When asking consumers what impacts their level of trust with a company, offering excellent customer service ranked number one. (Dimensional Research)
89% of consumers have switched to doing business with a competitor following a poor customer experience.  (Harris Interactive)

 

In addition to these stats, customer satisfaction directly affects your bottom line over time:

 

The average customer spends 67 percent more money during his or her third year as a customer than during the first year as a customer. (Source)

 

Every responsible manager must know these customer service stats if s/he wishes to deliver outstanding customer experience. Plus, s/he must be open to being trained.

 

In past blogs, we addressed the role of a sales manager in coaching, but today we will be talking about the role of training in enhancing management skills.

 

train the trainer

 

Why Train the Trainer?

 

Politeness, proactiveness, a helping nature, and a smiling face are the basic makings of a customer service representative. Plus, the main factors in ensuring that employees maintain this approach at all times are the attitudes and behaviors of the management itself.

 

It’s easier for most people to follow a live, breathing person than to follow training manuals and presentations. The presence and responses of a manager leave a deeper and more prolonged impact on the team when compared to the teachings and instructions of any coaching programs.

 

If a manager exhibits a positive customer service attitude the team will follow suit, and their focus will be the customers’ needs.
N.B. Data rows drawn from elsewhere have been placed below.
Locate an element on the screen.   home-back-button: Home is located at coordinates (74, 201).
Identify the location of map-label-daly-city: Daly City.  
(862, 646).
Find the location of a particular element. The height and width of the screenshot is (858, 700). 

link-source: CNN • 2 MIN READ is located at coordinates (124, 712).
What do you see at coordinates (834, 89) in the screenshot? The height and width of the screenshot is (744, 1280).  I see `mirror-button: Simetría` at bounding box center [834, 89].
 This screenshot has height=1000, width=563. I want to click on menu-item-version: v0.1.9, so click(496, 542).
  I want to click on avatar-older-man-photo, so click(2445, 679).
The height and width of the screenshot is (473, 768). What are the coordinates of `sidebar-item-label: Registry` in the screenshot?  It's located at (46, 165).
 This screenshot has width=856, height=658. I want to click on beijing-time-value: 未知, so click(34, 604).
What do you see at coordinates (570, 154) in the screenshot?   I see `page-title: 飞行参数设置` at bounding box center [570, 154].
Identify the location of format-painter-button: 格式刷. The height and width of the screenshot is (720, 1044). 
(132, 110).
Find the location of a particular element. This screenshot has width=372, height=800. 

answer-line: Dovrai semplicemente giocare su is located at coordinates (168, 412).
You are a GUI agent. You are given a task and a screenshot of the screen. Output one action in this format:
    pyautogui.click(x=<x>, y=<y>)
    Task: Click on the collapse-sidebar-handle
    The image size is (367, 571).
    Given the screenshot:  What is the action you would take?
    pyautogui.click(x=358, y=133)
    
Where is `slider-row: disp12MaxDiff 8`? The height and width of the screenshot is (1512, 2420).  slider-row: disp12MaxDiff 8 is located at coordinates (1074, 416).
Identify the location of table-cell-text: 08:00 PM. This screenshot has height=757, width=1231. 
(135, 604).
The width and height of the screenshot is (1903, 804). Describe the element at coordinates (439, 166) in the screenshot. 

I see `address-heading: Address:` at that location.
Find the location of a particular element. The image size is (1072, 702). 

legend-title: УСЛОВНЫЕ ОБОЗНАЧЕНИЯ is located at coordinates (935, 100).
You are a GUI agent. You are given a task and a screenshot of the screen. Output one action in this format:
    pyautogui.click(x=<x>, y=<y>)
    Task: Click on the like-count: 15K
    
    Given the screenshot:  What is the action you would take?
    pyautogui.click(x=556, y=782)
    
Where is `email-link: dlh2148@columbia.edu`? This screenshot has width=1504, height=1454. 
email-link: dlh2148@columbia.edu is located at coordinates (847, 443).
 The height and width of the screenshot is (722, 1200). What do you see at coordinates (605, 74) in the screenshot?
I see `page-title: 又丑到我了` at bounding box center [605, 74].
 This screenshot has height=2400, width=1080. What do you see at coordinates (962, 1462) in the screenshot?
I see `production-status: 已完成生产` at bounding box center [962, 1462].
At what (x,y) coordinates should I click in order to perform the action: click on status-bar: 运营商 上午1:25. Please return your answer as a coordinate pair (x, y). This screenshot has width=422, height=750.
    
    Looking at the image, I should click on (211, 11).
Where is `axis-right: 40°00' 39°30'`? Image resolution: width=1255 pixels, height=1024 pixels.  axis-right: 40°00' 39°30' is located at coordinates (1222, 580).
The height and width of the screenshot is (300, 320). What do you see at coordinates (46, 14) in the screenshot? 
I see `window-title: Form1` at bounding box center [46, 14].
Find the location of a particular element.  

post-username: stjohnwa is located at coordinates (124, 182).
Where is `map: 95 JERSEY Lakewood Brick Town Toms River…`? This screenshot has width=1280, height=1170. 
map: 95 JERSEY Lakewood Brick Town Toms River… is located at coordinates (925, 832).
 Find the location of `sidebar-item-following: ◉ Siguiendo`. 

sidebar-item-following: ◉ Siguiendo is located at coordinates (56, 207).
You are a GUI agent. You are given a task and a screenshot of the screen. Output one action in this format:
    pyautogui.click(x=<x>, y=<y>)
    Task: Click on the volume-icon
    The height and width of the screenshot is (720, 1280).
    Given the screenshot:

If the manager often fails to be a good example, then the team will lose motivation to endorse the current business trends. If the manager himself fails to model the company principles, the team will work to either complete work hours or work just for money, which brings the company down!

 

It is crucial that managers first understand the impact of their behaviors and then make efforts to bring about a change. An easy way to get managers on board is with customer service training. If you have managers resistant to training, this might help you convince them:

 

  • The team’s success depends on the one who manages them. A manager can build a roadmap to success only if s/he masters customer service values and hence, leads by example.
  • Customer success trends change. Therefore, the customer success team’s approach must also change. When adapting to these changes, the team members will expect directions and answers from no one else but the manager. Keeping yourself up to date with trends is easy but understanding it enough to be implemented within a team requires training.
  • Other than qualities to achieve customer service excellence, a manager can develop many soft skills like confidence, flexibility, creative thinking, listening well, effective communication, and many others.
  • A program focused on developing managerial skills can act as a platform to discuss employee-specific issues that might require special or different treatment.

 

train the trainer

Before We Meet Again

 

Training a trainer holds them responsible for their actions. It helps them understand their role and most importantly their impact on the fellow team members. It ensures the reinforcement of company values and customer service attitude at every level of the business.

 

Quick Tip: In a training program for managers, do not forget to include content and particular perspectives that will help managers to fulfill their roles as both supervisors and mentors.